- [RECORDS FOR PROCESSING]

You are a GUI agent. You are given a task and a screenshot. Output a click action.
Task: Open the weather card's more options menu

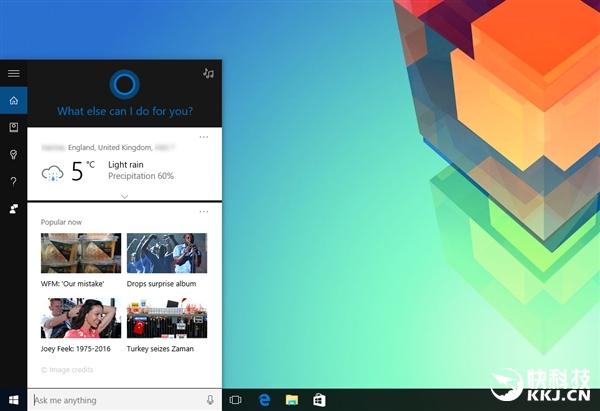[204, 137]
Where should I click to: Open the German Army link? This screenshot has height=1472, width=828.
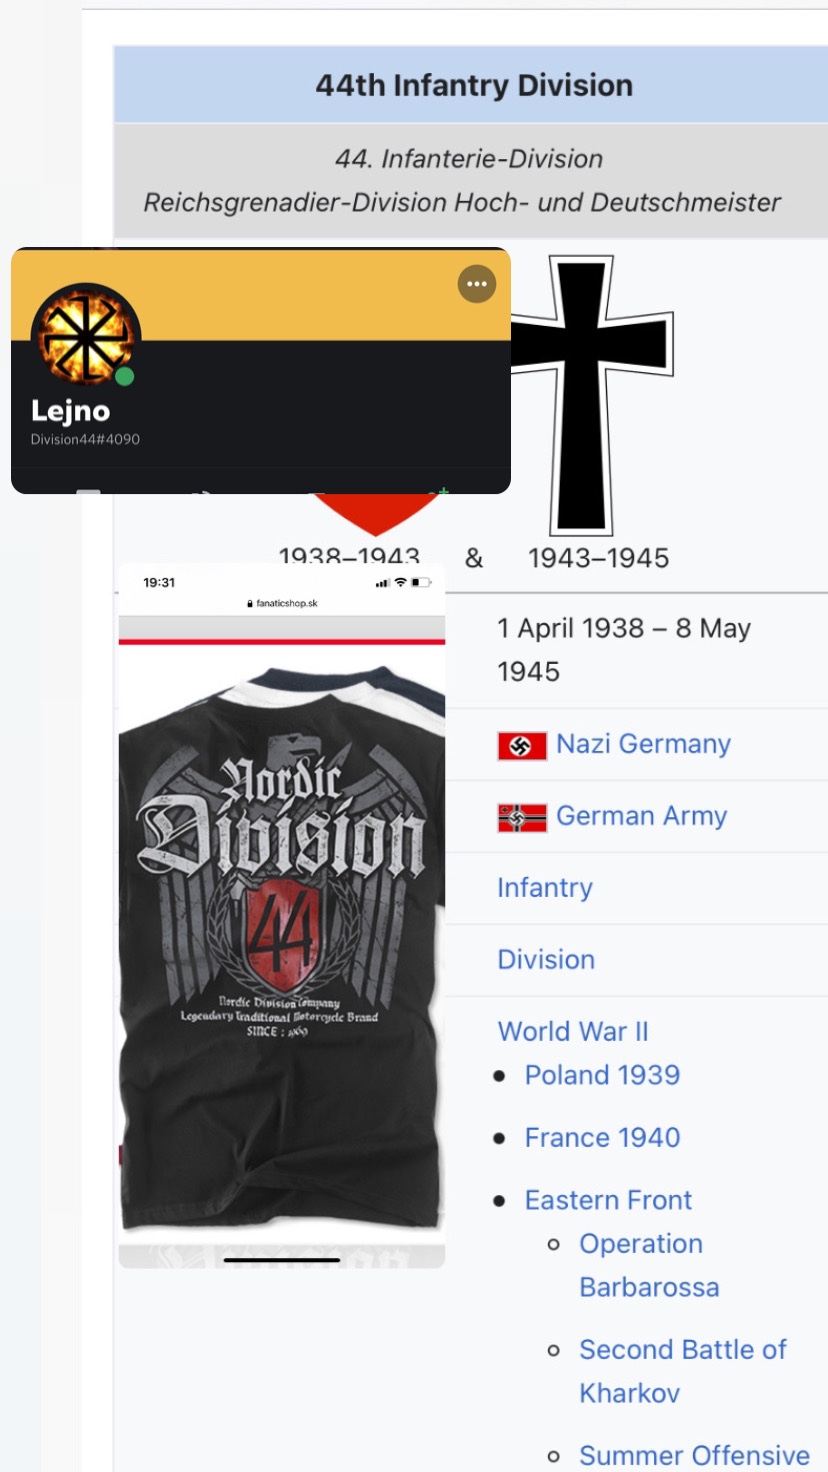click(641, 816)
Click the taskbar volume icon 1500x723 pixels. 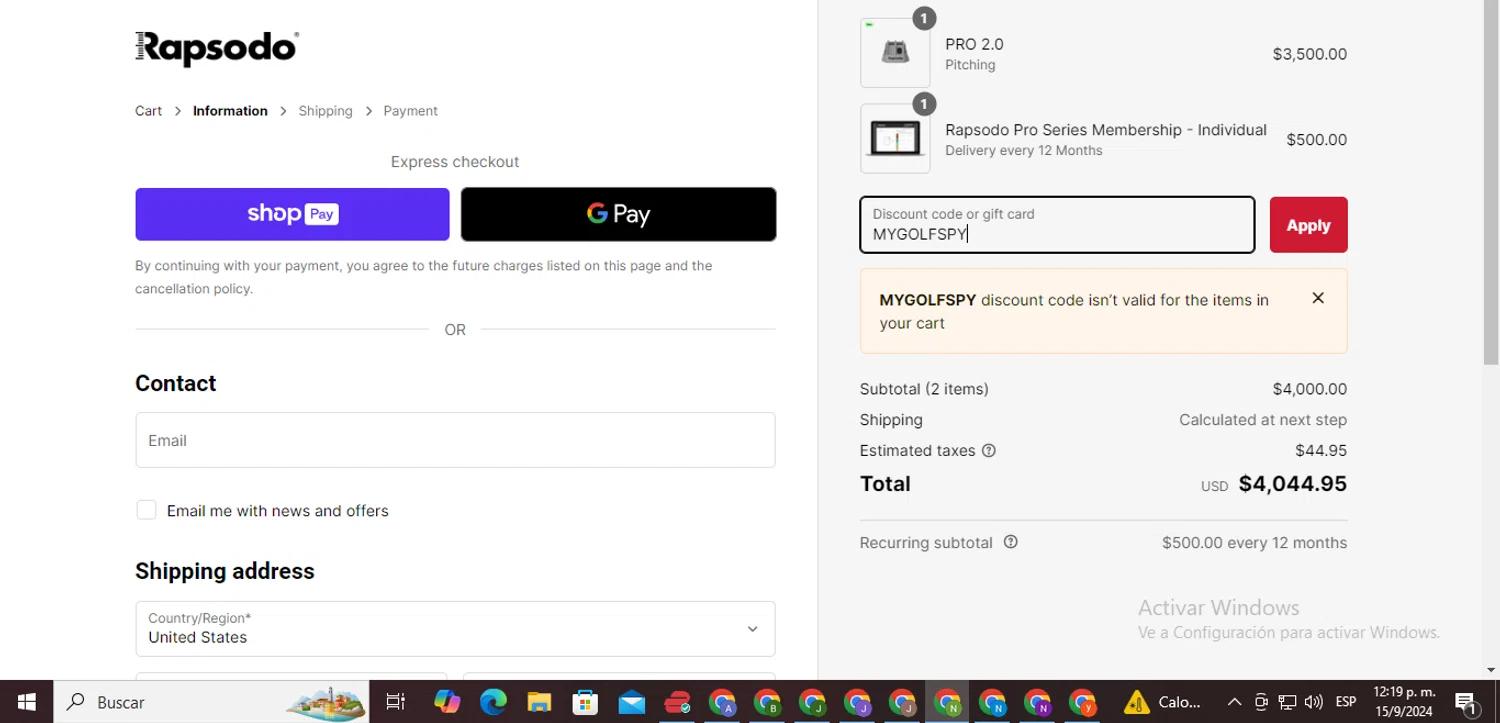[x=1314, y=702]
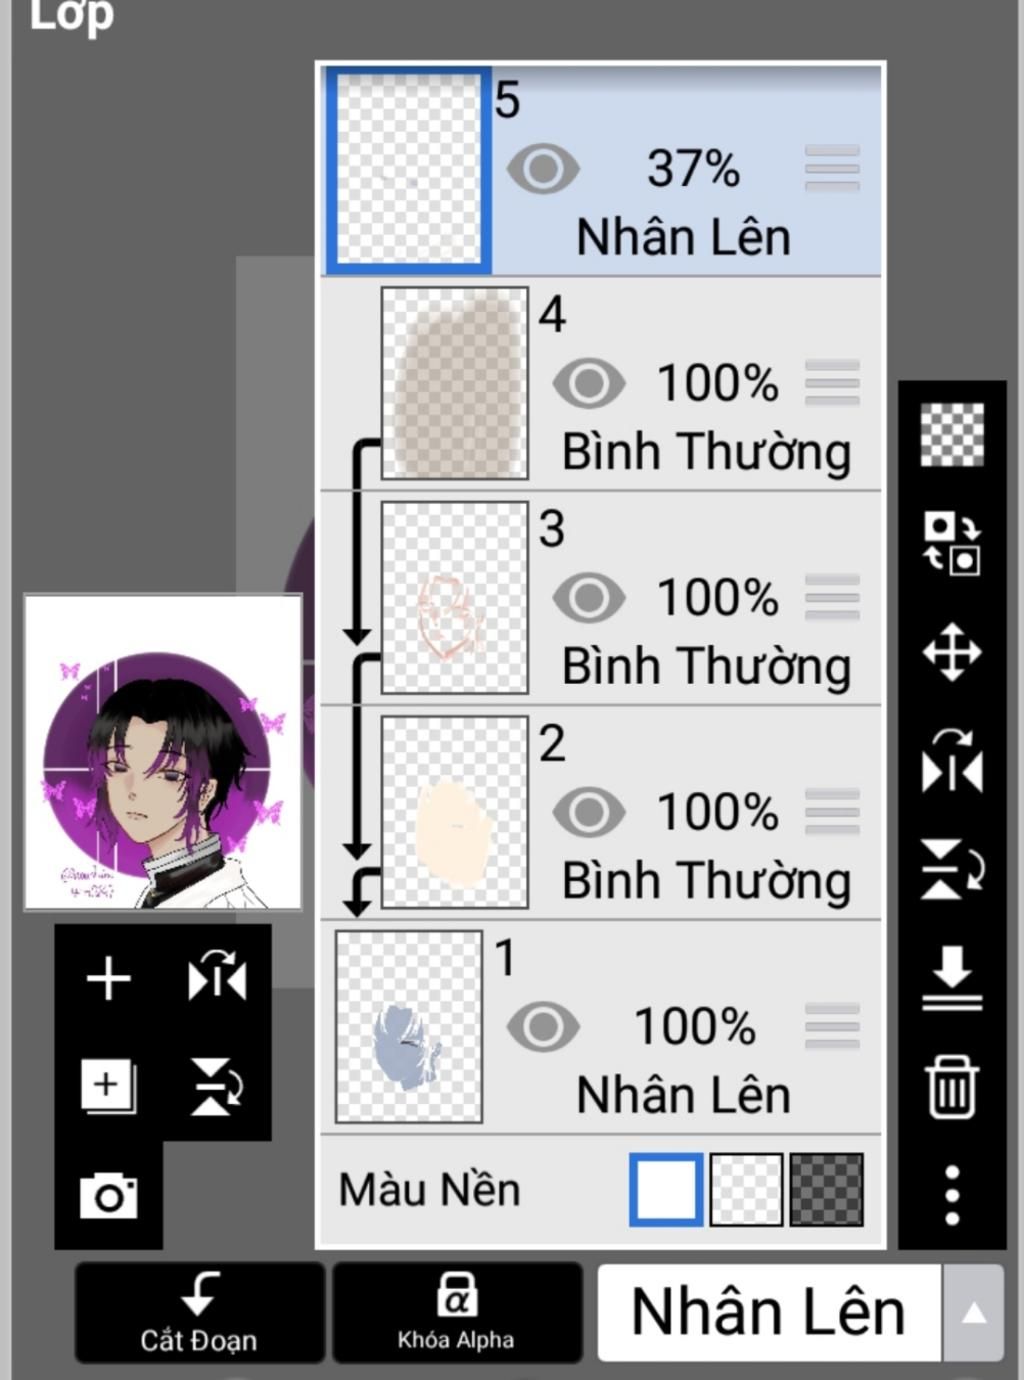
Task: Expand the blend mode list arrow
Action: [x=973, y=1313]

---

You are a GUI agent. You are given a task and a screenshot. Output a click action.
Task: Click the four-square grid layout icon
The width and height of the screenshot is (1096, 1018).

---

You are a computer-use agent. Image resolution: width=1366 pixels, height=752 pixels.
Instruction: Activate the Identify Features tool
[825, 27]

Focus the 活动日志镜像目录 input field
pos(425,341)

- [TASK BRIEF] Of the entries above, transcribe exactly those lines that fall between the line containing "Task: Click the four-square grid layout icon" and the line containing "The width and", together with those two lines.

- [EXERCISE OUTPUT]
Task: Click the four-square grid layout icon
The width and height of the screenshot is (1096, 1018).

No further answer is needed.